The accuracy of Large Language Models (LLMs) such as Google’s GPT (Generative Pre-trained Transformer) is vital, particularly when it comes to producing content that needs to be factually correct, such as educational content or news reports. However, despite their abilities, LLMs often generate plausible but incorrect information, a phenomenon known as “hallucination.”
Google AI researchers have proposed a solution to this problem with AGREE (Adaptation for GRounding EnhancEment), a learning-based framework that allows LLMs to affirm their responses before producing them, a process known as grounding. This improves the accuracy of the responses and allows the LLMs to provide accurate citations.
Existing methods of controlling the hallucination phenomenon in LLMs primarily rely on post-hoc citing and prompting-based grounding. Post-hoc citing involves adding citations once the responses have been generated, often using Natural Language Inference (NLI) models. However, this method heavily relies on the knowledge within the LLMs’ embeddings and struggles to handle facts outside its training data. Prompting-based grounding uses LLMs’ instruction-following and in-context learning abilities, but this method is often ineffective, especially in real-world situations requiring high accuracy.
AGREE addresses these issues by integrating both learning-based adaptation and Test-Time Adaptation (TTA). The model is fine-tuned using synthetic data from unlabeled questions during training, enabling the LLMs to self-ground claims by adding citations to their responses.

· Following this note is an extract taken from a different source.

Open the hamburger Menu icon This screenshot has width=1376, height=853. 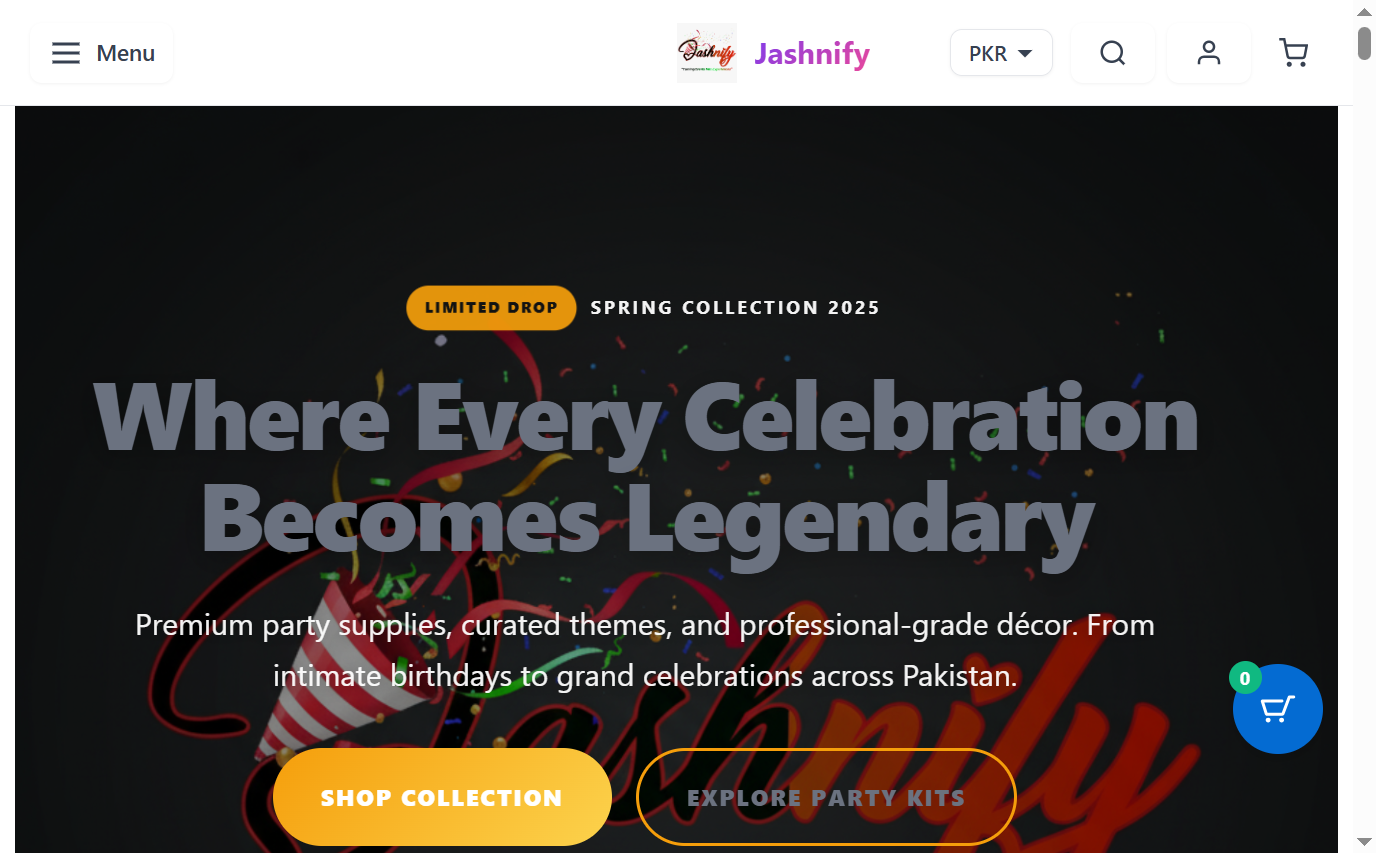66,53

During test time, AGREE uses an iterative inference strategy which prompts LLMs to seek further information based on their self-generated citations, enabling improving responses.
Google AI researchers collect synthetic data from unlabeled queries at the training stage, retrieve useful passages from reliable sources, and fine-tune a base LLM to affirm its claims. An NLI model is used during the fine-tuning process to evaluate each claim and add citations as needed. Experiments demonstrate that AGREE improves both the grounding and precision of citations when compared to baseline methods, achieving relative improvements of over 30% in grounding quality.
AGREE also proves effective with out-of-domain data, meaning it is versatile across different types of inquiries, which demonstrates its robustness. The use of TTA helps improve both the correctness of answers and grounding.
In essence, AGREE improves the issue of hallucination in LLMs by enhancing their verifiability. It enables LLMs to ground their responses and provide accurate citations, making them more reliable, especially in fields requiring a high degree of factual accuracy. By combining learning-based adaptation with TTA, AGREE’s approach appears to outperform current approaches and seems adaptable for many datasets types. Therefore, AGREE’s potential to yield more reliable language models for real-world applications requiring high factual accuracy is promising.